Do you have anyone who will eat the dinner with you, live in or guest? A whole chicken is rather too much for one person, unless you plan on freezing quite a lot of it. If you like dark meat, you can sometimes buy chicken leg quarters on sale for a pittance. I usually make soup out of the leftover chicken pot roast, but I have three people and two cats who will eat chicken. The third cat just wants to eat his cat kibble.
Another idea, this one a bit more tailored to your diet: coat chicken pieces in oil or melted butter or margarine or an oil/butter mix. Season well with poultry seasoning, seasoned salt, and garlic powder. Bake, covered, at 350 until done (time depends on size of chicken pieces). This should give you soft chicken skin (I always uncover it during the end of the baking, to crisp up the skin). If you’re doing low fat as well as low carb, I guess you could spray some cooking spray on the chicken, though I haven’t tried it myself. I can’t eat black pepper, so other people might want fresh ground pepper on this dish.
Pity that you can’t eat carbs, but we don’t always get what we want.
Kind of a sidetrack, but I noticed on holidays to Spain that when buying meat, the default expectation seems to be that the customer will want it hacked into quite small chunks, to the extent that the butcher may have already started cutting it up by the time he asks “¿Entero?” - in much the same way as ‘would you like butter on it?’ is a moot question in Ireland. Does that sound true to you, or have just had an atypical experience?
If it’s my husband and I eating, we can usually eat a smaller whole chicken. It works out well because he likes white meat and I like the dark meat. When he’s traveling and it’s just me here, I never make a whole chicken because I will not eat white meat unless you put a gun to my head, and it would go to waste. The market behind the house always has a good supply of leg quarters for cheap, so those will be good to experiment on.
Yum, sounds good and I’ll try it. Luckily, I don’t have to worry about fat. Not that I eat a whole lot of it, one of the misconceptions about low carbohydrate diets is that it’s all-fat-all-the-time and to my surprise I eat less fat than I used to, but now it’s not something I have to watch out for or think much about.

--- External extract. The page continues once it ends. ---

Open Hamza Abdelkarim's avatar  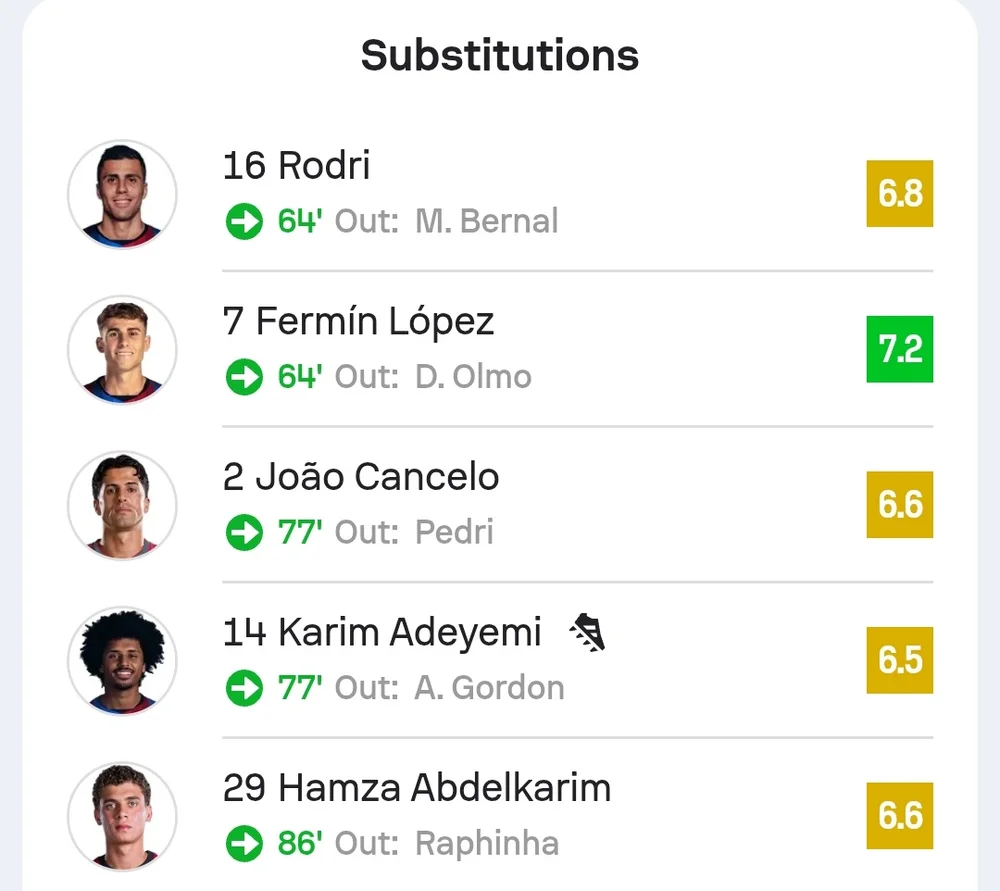122,816
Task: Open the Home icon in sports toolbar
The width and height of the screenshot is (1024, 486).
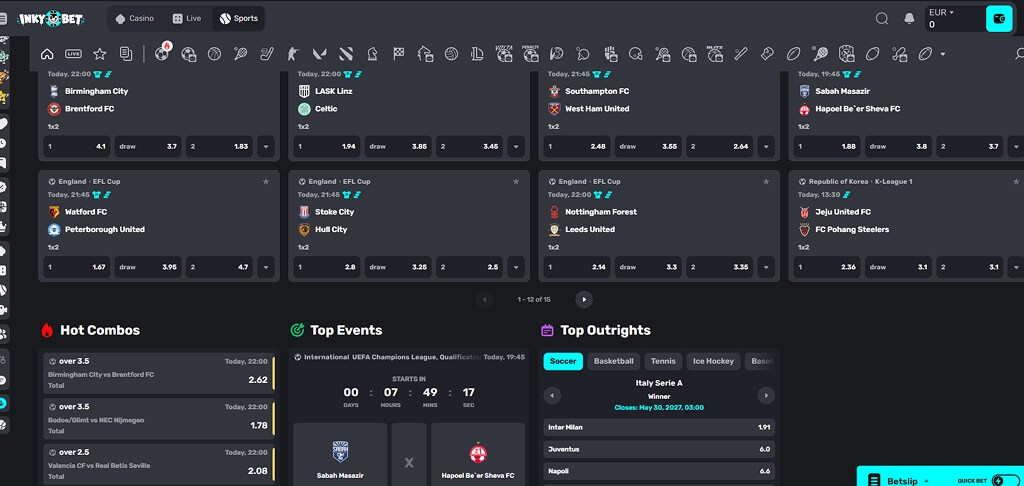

It’s not too bad. I didn’t go on it to lose weight, but that’s a happy side effect. I feel much much better now, physically and mentally, now that my blood sugar is under control, and I’m never hungry. I stopped feeling too deprived when I realized I had 50 years worth of carbs (I know some people hate that word, but it’s so easy to type), so it’s not like I’ve missed out on something. They screwed up my body. Ok, I screwed up my body by eating eating the wrong kinds of carbohydrates, especially sugar, refined flour and starches. I’m a Kansas farm girl, who grew up on Velveeta cheese, white bread, cake and pie. I rarely ate vegetables. I eat more veggies now than I ever have. It’s a new world, a new way of eating and I just have to get used to it, because the consequences are dire for me if I don’t. It’s boring, but so is a low fat, low calorie diet, which I went on just before starting this diet. There are more products and things to eat for low fat, low calorie diets, but they’re almost all stuffed with carbohydrates, which I then found was my problem to begin with! Being on LFLC made me feel totally miserable, depressed, irritable, and hungry all the time, as well as being sick, and all that went away. It’s kindof amazing, really.